### Extrait proposé ###

Lors des précédents appels d’offres, notamment avec les F-5 Tiger II, F/A-18 Hornet, chars Leopard II, etc… la Suisse a toujours négocié avec des offset et cela lui a été bénéfique. Dans le cadre de l’acquisition des Hornet, la Suisse a ainsi pu produire des pièces (ailes, réservoirs, dérives, empennages, train avant, roues, freins, composants moteur et une partie de l’avionique) qui ont été produites pour les F-18 suisses et d’autres vendues à l’US Navy. La sous-traitance de certains travaux a permis de faire fonctionner une cinquantaine d’entreprises. Enfin, la Suisse avait une meilleure connaissance de ses avions et a ainsi pu améliorer la disponibilité de sa flotte et obtenir une certaine autonomie en matière d’approvisionnement. Dans le cadre de ce contrat, les offset doivent se répartir de cette façon : 65% pour les entreprises en suisse allemande, 30% pour la suisse romande et 5% pour la partie italophone.

Les derniers rapports d’experts remis début mai 2019 à la conseillère fédérale Viola Amherd indiquent que « des affaires compensatoires directes de l’ordre de 20 % et des affaires compensatoires indirectes de l’ordre de 40 % destinées à la technologie et à l’industrie de sécurité sont davantage réalistes », plutôt que des affaires compensatoires qui soient à 100% du contrat d’achat signé.

L’ensemble de cette évaluation est transcrit dans un rapport qui est rédigé par l’équipe d’évaluation et sous la direction d’Armasuisse et où tous les candidats sont comparés suivant les critères établis. Ce rapport est remis au chef du DDPS et comprend la soumission par les Forces de l’avion sélectionné. Le chef du DDPS soumet alors l’avion et les crédits nécessaires au Conseil fédéral, qui le transmet également aux Chambres. C’est à la suite de cela que les crédits sont libérés, le contrat d’acquisition officiellement signé et que l’avionneur peut débuter la production des avions.

A tour de rôle, entre avril et juin 2019, les candidats sont évalués depuis la base de Payerne, où ils sont déployés pendant deux semaines. Par ordre alphabétique du constructeur, l’Eurofighter Typhoon est le premier à être évalué, suivi par le F/A-18E/F Super Hornet, le Rafale F3-R, le F-35A Lightning II et le JAS-39E/F Gripen.

### Informations affichées ###

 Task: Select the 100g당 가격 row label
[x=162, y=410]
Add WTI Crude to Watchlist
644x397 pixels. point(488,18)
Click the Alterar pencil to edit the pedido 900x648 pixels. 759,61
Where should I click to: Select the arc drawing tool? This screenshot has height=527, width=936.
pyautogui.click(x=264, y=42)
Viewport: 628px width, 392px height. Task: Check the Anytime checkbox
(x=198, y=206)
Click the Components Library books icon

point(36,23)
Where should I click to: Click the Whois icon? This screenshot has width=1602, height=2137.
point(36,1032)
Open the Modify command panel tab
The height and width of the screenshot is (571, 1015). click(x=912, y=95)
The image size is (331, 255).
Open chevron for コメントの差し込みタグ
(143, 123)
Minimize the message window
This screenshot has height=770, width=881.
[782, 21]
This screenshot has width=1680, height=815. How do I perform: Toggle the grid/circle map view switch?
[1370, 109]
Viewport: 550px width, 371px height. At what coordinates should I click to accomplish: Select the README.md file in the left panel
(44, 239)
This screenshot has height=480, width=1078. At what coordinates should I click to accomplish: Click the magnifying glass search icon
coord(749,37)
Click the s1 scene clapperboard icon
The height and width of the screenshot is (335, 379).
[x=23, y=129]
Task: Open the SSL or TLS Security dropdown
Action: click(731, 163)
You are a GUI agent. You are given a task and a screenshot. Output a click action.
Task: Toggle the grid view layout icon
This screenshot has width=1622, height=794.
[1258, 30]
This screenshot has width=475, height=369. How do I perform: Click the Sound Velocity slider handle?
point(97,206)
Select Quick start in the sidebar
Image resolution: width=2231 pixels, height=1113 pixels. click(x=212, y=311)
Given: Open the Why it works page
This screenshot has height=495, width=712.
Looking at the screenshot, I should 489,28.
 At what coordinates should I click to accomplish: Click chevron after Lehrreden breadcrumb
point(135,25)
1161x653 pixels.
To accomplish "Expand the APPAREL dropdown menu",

###

Travail à faire:
1. D'après le texte sur les avions de combat suisses, depuis quelle base les candidats sont-ils évalués entre avril et juin 2019 ?
2. Veuillez reproduire tout le texte sur les avions de combat suisses, de « Les derniers rapports » jusqu'à « contrat d’achat signé. ».
3. Poursuivez le texte sur les avions de combat suisses après sa dernière phrase.

Résultats de l'exercice:
1. Depuis la base de Payerne.

2.
Les derniers rapports d’experts remis début mai 2019 à la conseillère fédérale Viola Amherd indiquent que « des affaires compensatoires directes de l’ordre de 20 % et des affaires compensatoires indirectes de l’ordre de 40 % destinées à la technologie et à l’industrie de sécurité sont davantage réalistes », plutôt que des affaires compensatoires qui soient à 100% du contrat d’achat signé.

3.
Au cours de ces essais, il est vérifié le bon fonctionnement des capteurs des avions dans l'environnement suisse, la compatibilité avec les systèmes militaires suisses, le degré de maturité de l'avion et des mesures d'émission de bruit sont faites depuis plusieurs bases. Un total de 8 missions sont programmées pour tous les concurrents, dont une de nuit. 5 missions sont axées sur les aspects opérationnels, 2 sur les aspects techniques et une dernière à contenu libre.

Ils devront démontrer au cours de ces vols, avec des pilotes suisses en place arrière pour les appareils biplaces (tous sauf le F-35A), toutes les capacités de l'avion. Du combat aérien rapproché et à longue distance est notamment programmé, avec des combats aérien qui opposent parfois 8 F-18 et F-5 contre l’avion testé.

© VBS / DDPS - Un F-5E Tiger II suisse lors d'une mission d'entraînement dans le fond d'une vallée.

© VBS / DDPS - Un F-5E Tiger II suisse lors d'une mission d'entraînement dans le fond d'une vallée.

3. Les Forces aériennes suisses aujourd’hui

En temps de paix, les Forces aériennes suisses ont pour mission d'assurer des missions de transport aérien et d'assistance avec la permanence opérationnelle. Lors de tensions, elles sont chargées de faire respecter la souveraineté de l'espace aérien et de conduire des missions de reconnaissance. Enfin, en temps de guerre, elles appuient les troupes terrestres et empêchent la supériorité aérienne adverse.

Etant donné qu’il est question ici du remplacement des avions de combat des Forces aériennes suisses, nous n’évoquerons que l'état des flottes de F-5E/F Tiger II et F/A-18C/D Hornet et mettrons volontairement de côté le reste des flottes (avions d’entraînement, drones, hélicoptères, avions de transport et de liaison…).

A. Les F-5E/F Tiger II 

Les Tiger II ont été commandés par la Suisse lors de deux processus d’acquisition différents, en 1976 et 1981. Un total de 110 exemplaires vont être commandés auprès de Northrop Grumman, constructeur de l’appareil. La plus grosse commande se fera en 1976 puisqu’à cette date, après le retrait des Venom, Berne achètera 66 appareils monoplaces (F-5E) et 6 biplaces (F-5F). La seconde commande verra l’achat de 32 monoplaces et de 6 autres biplaces.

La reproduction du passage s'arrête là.